> _Exercise instructions_:
Restate word for word the lines below, from the one containing "How do I perform: Open" through the final line, with no pictures included.

*** Opening Material to process ***

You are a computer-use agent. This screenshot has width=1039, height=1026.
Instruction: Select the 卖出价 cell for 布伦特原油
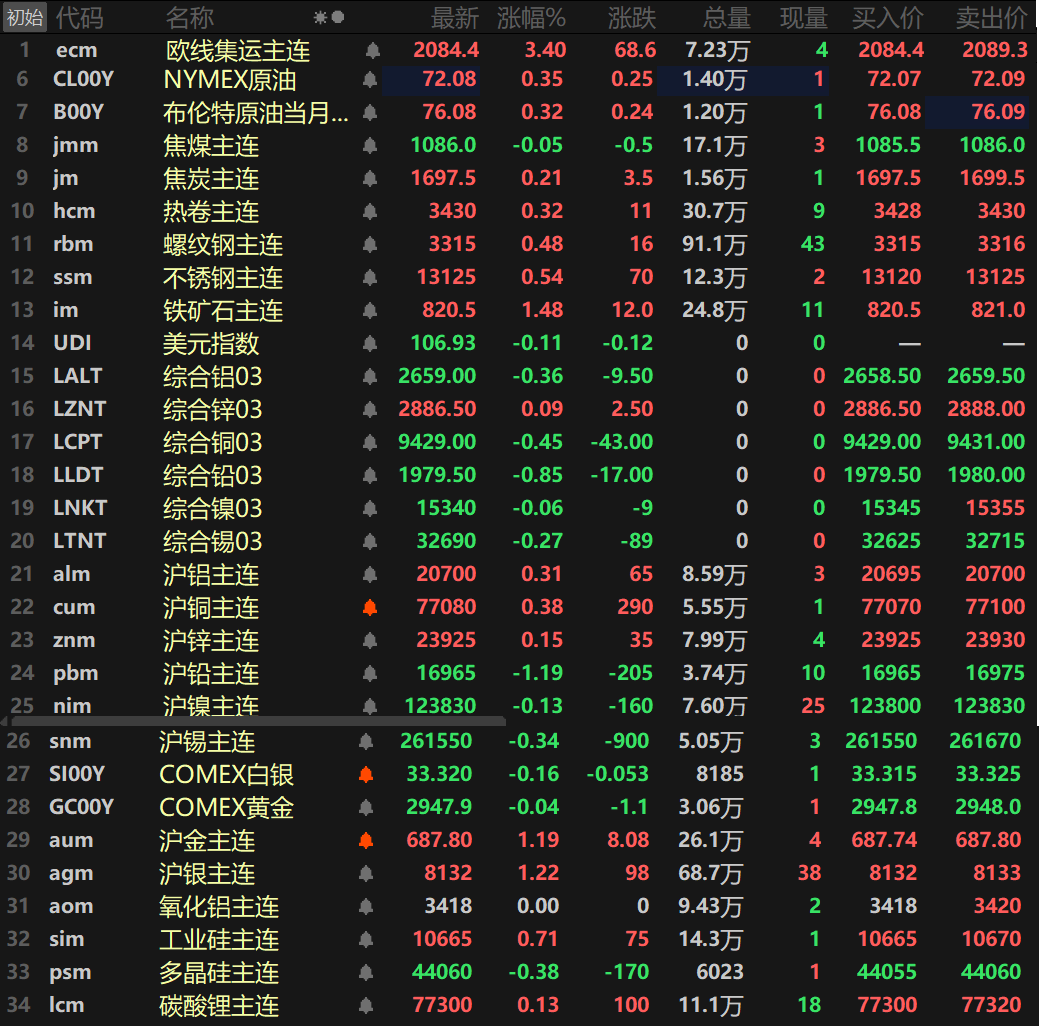click(x=976, y=112)
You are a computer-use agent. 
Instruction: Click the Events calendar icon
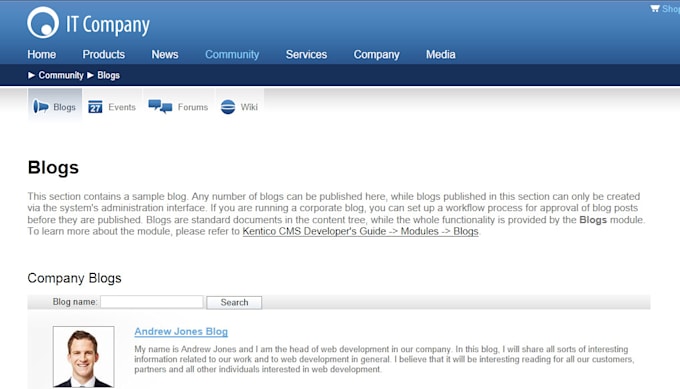(95, 107)
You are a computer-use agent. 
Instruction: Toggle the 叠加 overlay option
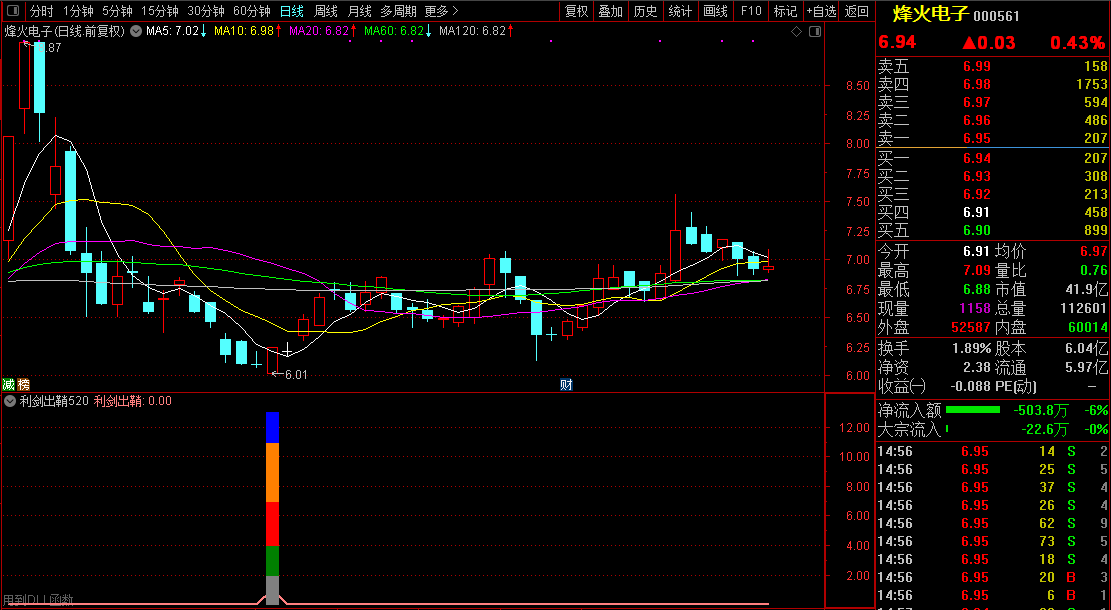610,11
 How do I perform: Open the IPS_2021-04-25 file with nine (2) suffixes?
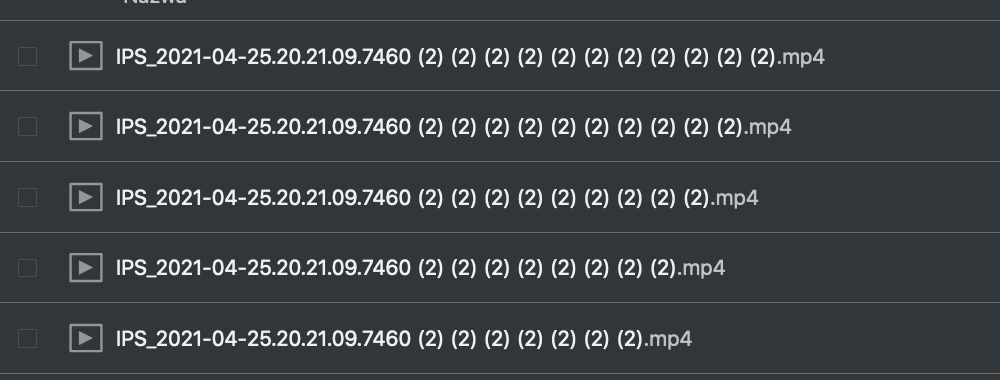tap(437, 198)
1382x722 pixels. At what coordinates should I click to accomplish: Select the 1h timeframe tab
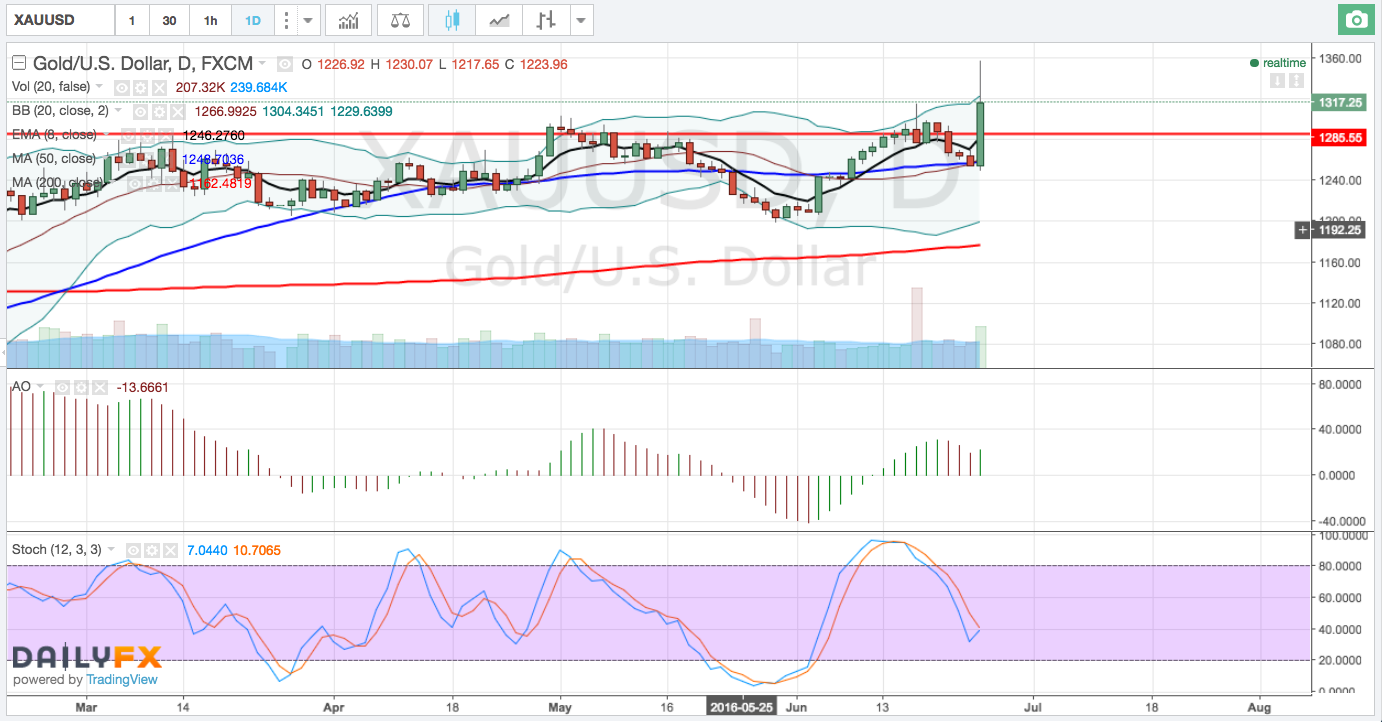tap(210, 20)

*** Closing Material to process ***

> _The completed task_:
 How do I perform: Open the IPS_2021-04-25 file with nine (2) suffixes?
tap(437, 198)
1382x722 pixels. At what coordinates should I click to accomplish: Select the 1h timeframe tab
tap(210, 20)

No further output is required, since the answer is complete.